Harilal Kania, Kt., Ag. C.J.
1. This is a reference made under Section 66(1) of the Indian Income-tax Act, 1922, by the Income-tax Appellate Tribunal.
2. The relevant facts as found in the statement of case are these: The year of assessment is 1942-43 and the income of the previous year, which is sought to be taxed, is the Hindu year commencing from October 31, 1940, and ending on October 20, 1941. The assessee was sought to be assessed as the karta of a joint Hindu family. He had been so assessed in the previous years. In July, 1941, the members decided to separate and make a partition of the family properties and assets. For that purpose they divided themselves into four groups. The first group consisted of the aseessee, his wife and three minor sons together. The remaining three groups consisted of the three major sons and their own families. They started making a division of the family cash, jewellery and the businesses and completed it on July 30, 1941. That division was embodied in a memorandum which the parties executed that day. The document expressly stated, and the fact was also admitted before the Tribunal, that the shares of the different groups in the moveables and businesses did not correspond exactly with the interest which they possessed in the family estate according to Hindu law, It appears that there was some disagreement amongst the members as regards the division of the immoveable properties and consequently there was a reference to arbitration so that the final adjustment of the shares should be made by the arbitrators, at the time of the division. On July 31, 1941, the parties submitted a reference to arbitration and the award was made on October 16, 1941. Thereafter a decree on the award was passed on February 3, 1942.
□ □ □ □ □ □ □
→ **WRITTEN REQUEST 1**
Do these statements agree with the judgment? Answer yes or no for each, and quote the words that decide it. (a) The family members divided themselves into four groups. (b) The arbitration award was made on July 31, 1941. (c) The assessee had not been assessed as karta in earlier years.
→ **WRITTEN REQUEST 2**
How would you put this sentence from the judgment into Spanish: "Thereafter a decree on the award was passed on February 3, 1942."
→ **WRITTEN REQUEST 3**
Can you extend the judgment past its final sentence?
The lines after this judgment come from a different source.

→ **MATERIAL PROVIDED**
□ □ □ □ □ □ □
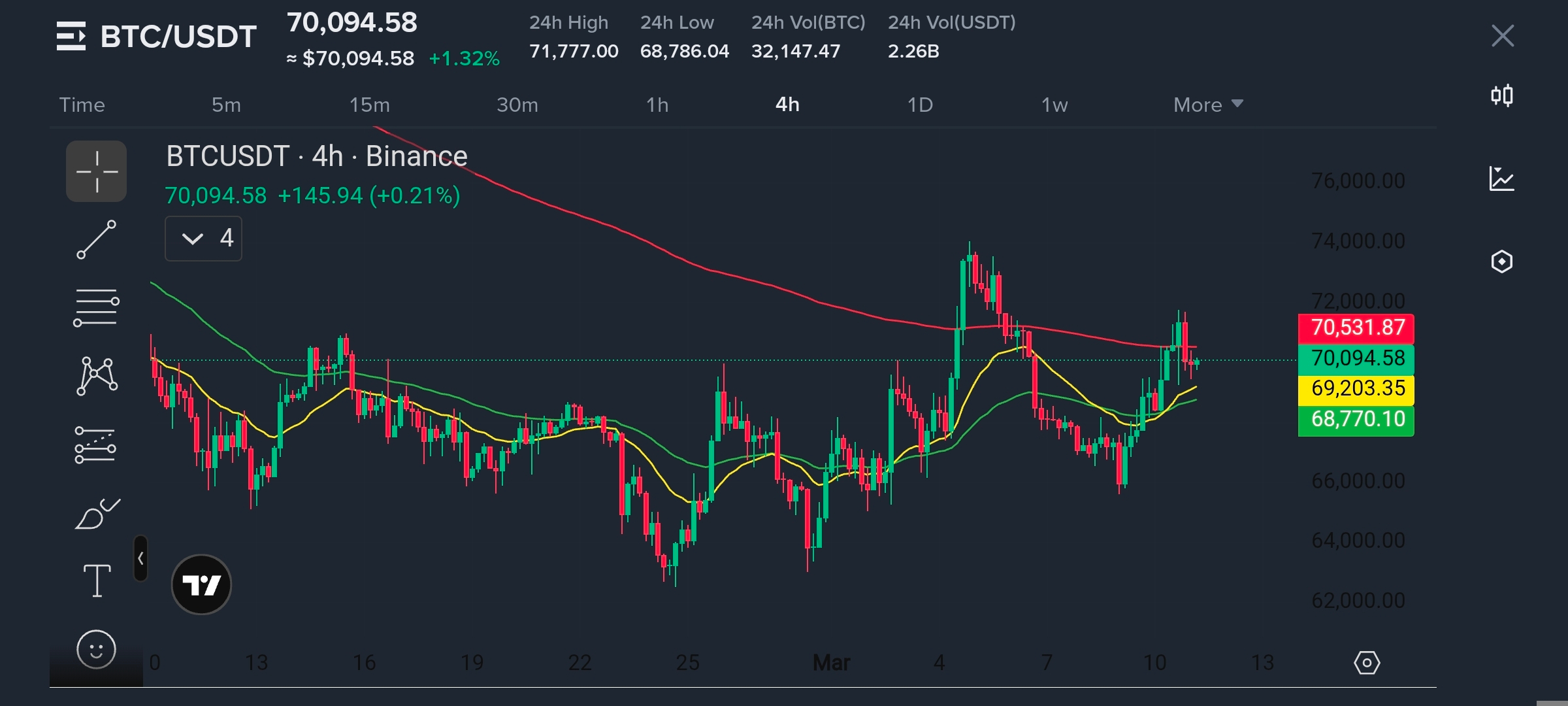
Task: Open the forecasting and measurement tools
Action: (97, 445)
□ □ □ □ □ □ □
→ **OUTPUT 1**
(a) Yes: "For that purpose they divided themselves into four groups."
(b) No: "the award was made on October 16, 1941."
(c) No: "He had been so assessed in the previous years."

→ **OUTPUT 2**
Posteriormente, el 3 de febrero de 1942 se dictó un decreto sobre el laudo.

→ **OUTPUT 3**
3. In paragraph 7 of the statement of case it is stated as follows;
After the division of the business on July 30, 1941, the applicant and his three major sons separately carried on those that were assigned to their respective shares till the end of the year of account, i.e. October 20, 1941.
4. On March 12, 1942, the applicant applied to the Income-tax Officer to record an order of partition under Section 25A(J) of the Act. The order was made on July 30, 1942. The assessee at first claimed that the income of the joint family for the whole year under the circumstances should not be assessed as such but the individual members only should be assessed. In the alternative he claimed that the income of the businesses between July 30 and October 20 should be treated as separate income. The Tribunal rejected the larger contention but has referred for the Court's opinion the narrower question in respect of the profits of the several businesses between July 30, and October 20, 1941, in the following terms:
Whether in the circumstances of the case and having regard to the provisions of Section 25A of the Indian Income-tax Act, 1922, the profits and gains of the several businesses for the period from July 30, 1941, to October 20, 1941, have been rightly included in the total income of the Hindu undivided family represented by the applicant, for the assessment year 1942-43 ?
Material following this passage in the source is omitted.